I would like to extract all (relevant) URLs from a website, e.g. https://www.stepstone.de/jobs/data-science, to read out the text with the ‘Web Text Scraper’ node.

The ‘Get Request’ and ‘Webpage Retriever’ nodes did not work in my tests (error: ‘Read timed out’; timeout (s): 20).

Thanks a lot for your help!

stelfrich · October 11, 2022, 2:14pm

Dear @mkbuennem,

I just tried to open the page in a browser and the request timed as well. So one explanation is, that the server isn’t responding in time.

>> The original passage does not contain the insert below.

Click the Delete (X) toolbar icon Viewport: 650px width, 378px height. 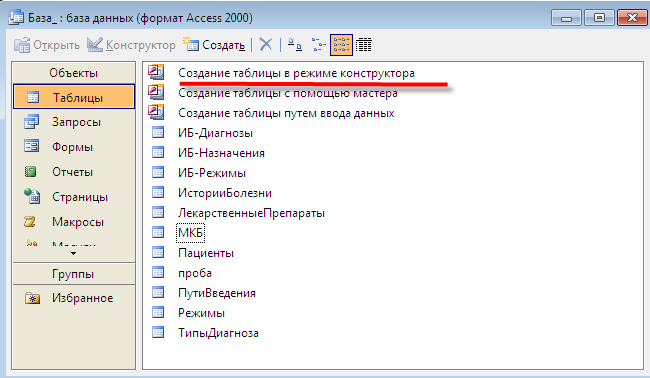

Looking at the response with Postman, however, implies that the page is using JavaScript to prohibit scraping. If you’d like to continue building your workflow, I’d suggest doing a manual search and saving the page as HTML. You can read the page in KNIME with the XML Reader and establish the downstream processing. Your best option to get the page content directly might be the Python Integration and using Beautiful Soup.

Best,
Stefan

Daniel_Weikert · October 11, 2022, 3:41pm

Hi
in addition to @stelfrich s great post I would add have a look at their api. A first search result suggests that they have one so that would be my preferred way to go.
br

qqilihq · October 11, 2022, 6:41pm

Hi @mkbuennem

Have a look here to get inspired by @kowisoft, who did something quite similar:

Hope this helps!

system · January 9, 2023, 6:41pm

This topic was automatically closed 90 days after the last reply. New replies are no longer allowed.